### [Supplied records]
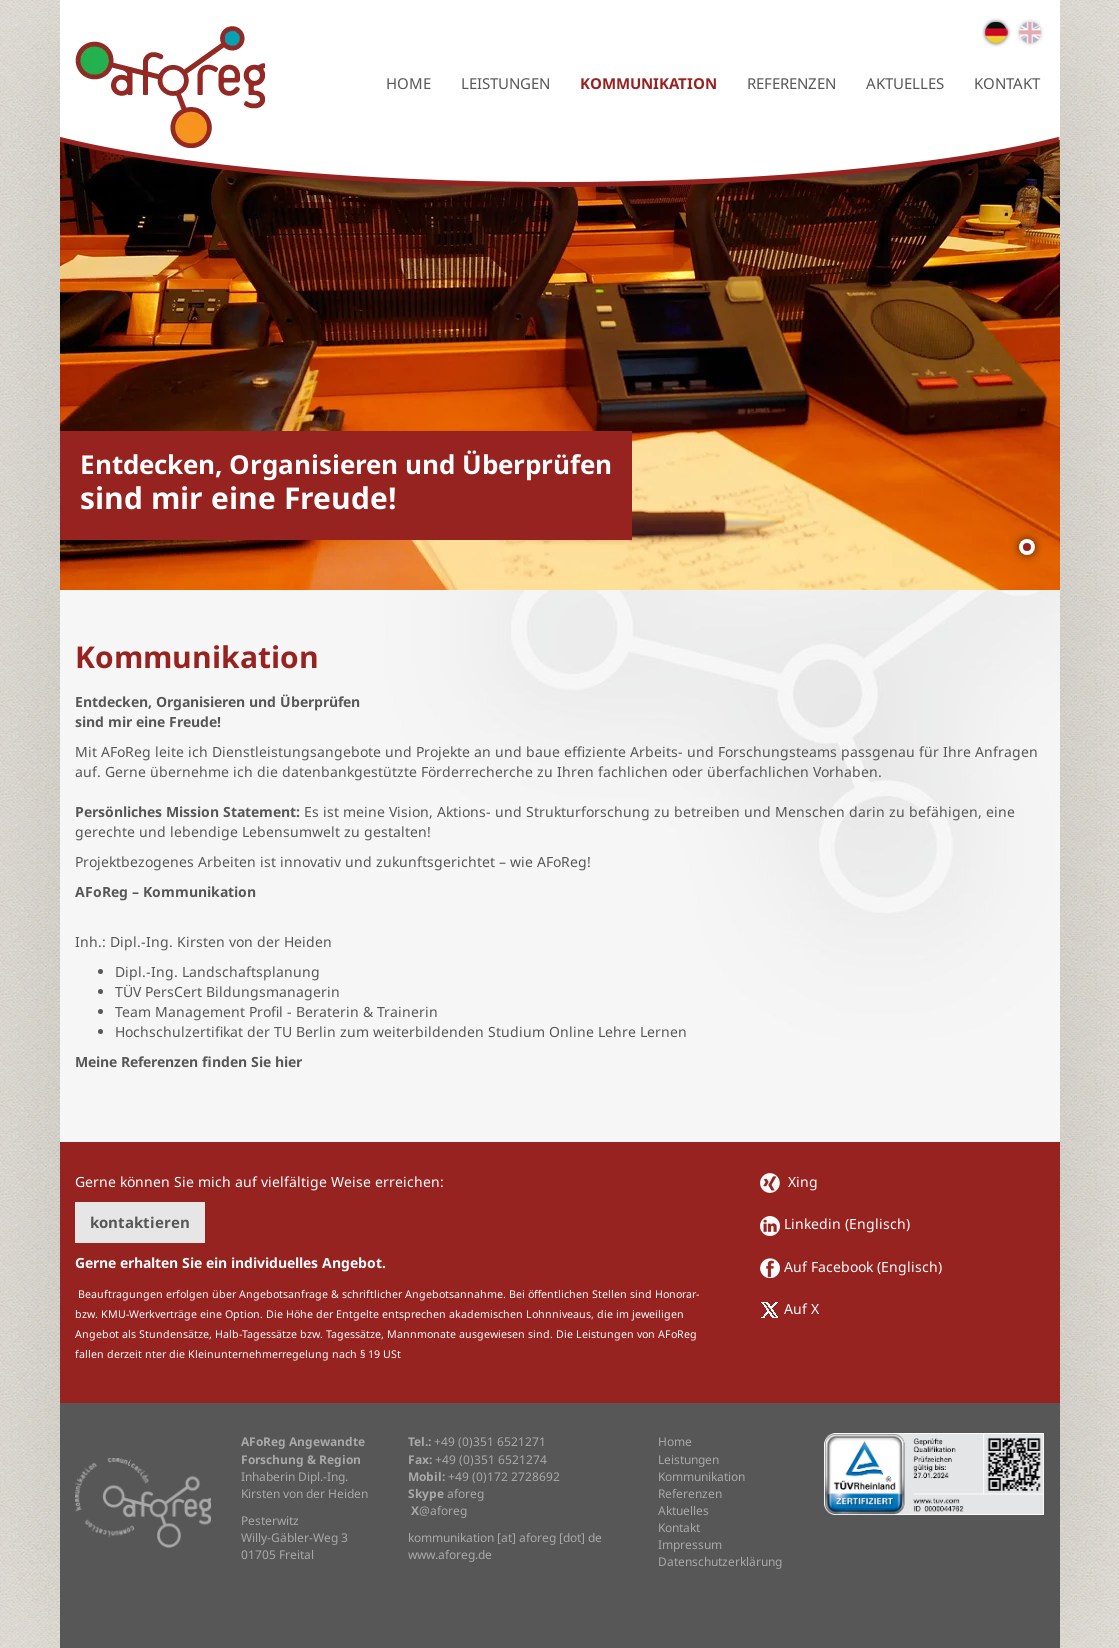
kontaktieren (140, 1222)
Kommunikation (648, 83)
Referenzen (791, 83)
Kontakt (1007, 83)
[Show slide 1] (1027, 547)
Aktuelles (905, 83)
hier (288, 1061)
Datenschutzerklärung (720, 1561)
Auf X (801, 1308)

==

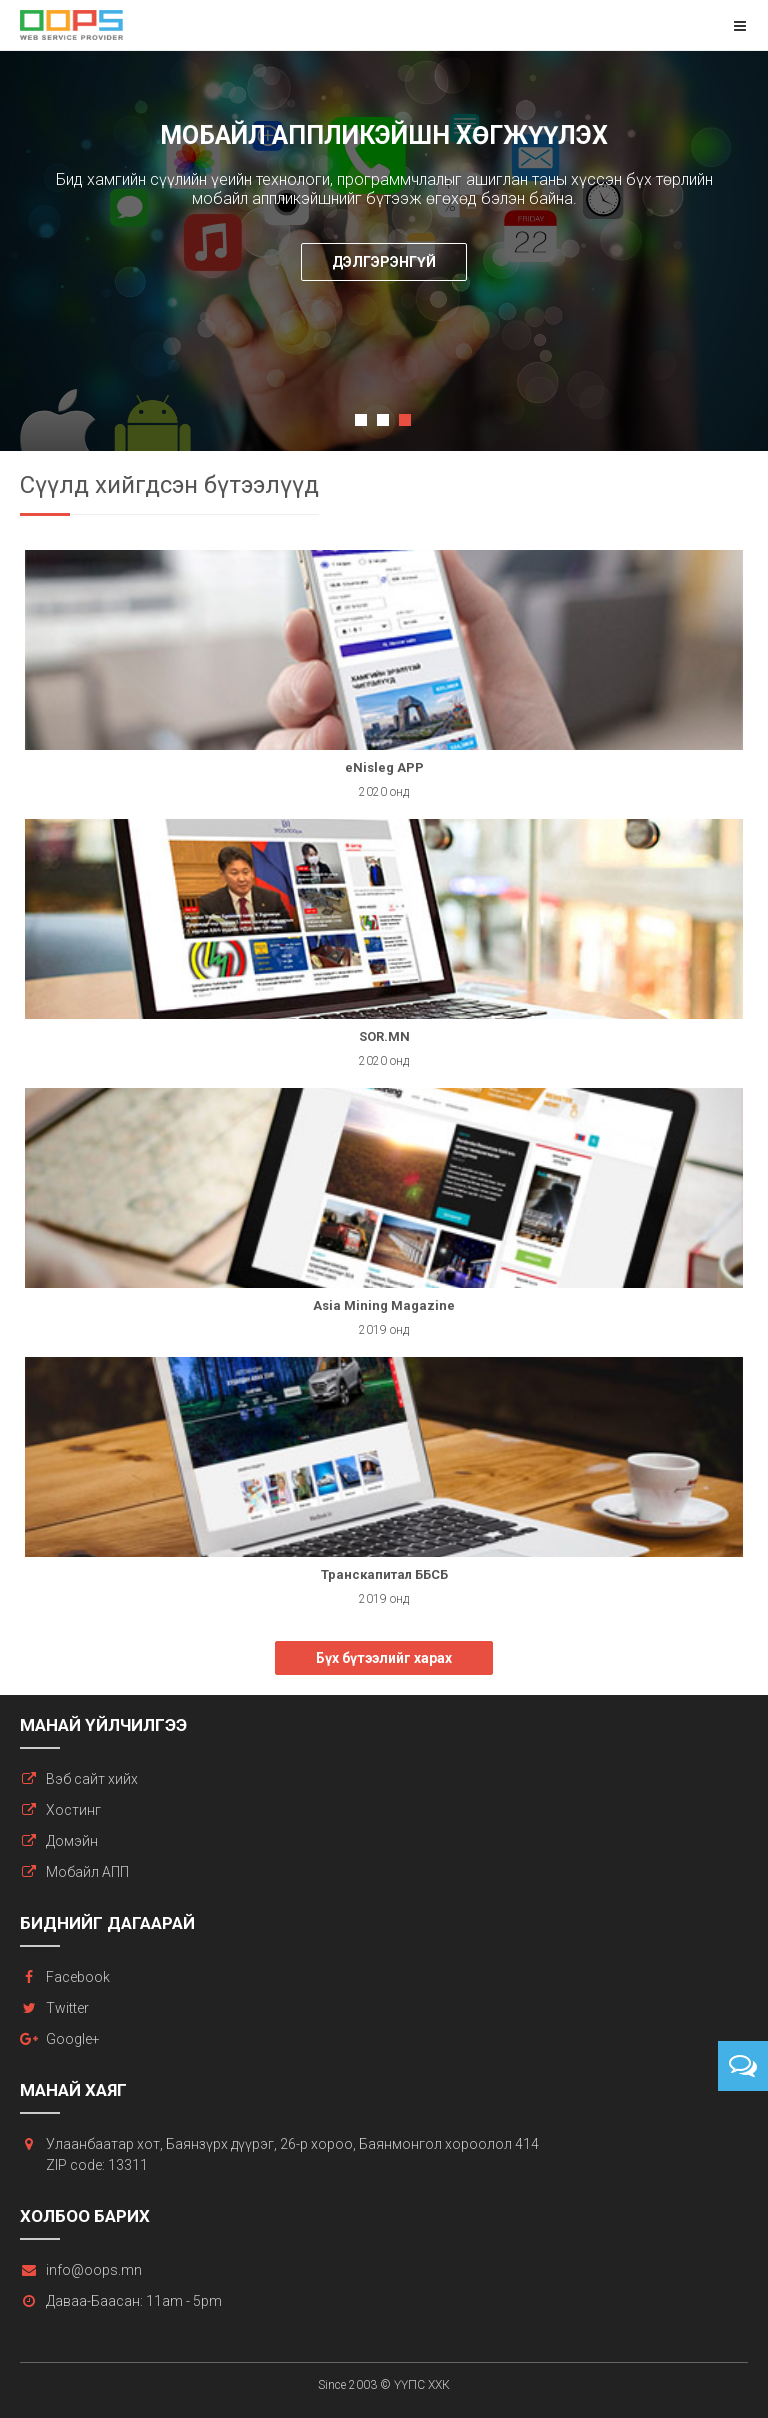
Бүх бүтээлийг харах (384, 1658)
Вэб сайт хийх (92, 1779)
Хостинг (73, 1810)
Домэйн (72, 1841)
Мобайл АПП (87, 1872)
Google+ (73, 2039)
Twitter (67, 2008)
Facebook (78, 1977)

### [Problem to solve]
Output the lines from the one containing "Kontakt (1007, 83)" through the one containing "Datenschutzerklärung (720, 1561)", both included, as a Markdown table with columns "Row" and "Line", leaving out any blank lines.

### [Solution to this exercise]
| Row | Line |
|---|---|
| 1 | Kontakt (1007, 83) |
| 2 | [Show slide 1] (1027, 547) |
| 3 | Aktuelles (905, 83) |
| 4 | hier (288, 1061) |
| 5 | Datenschutzerklärung (720, 1561) |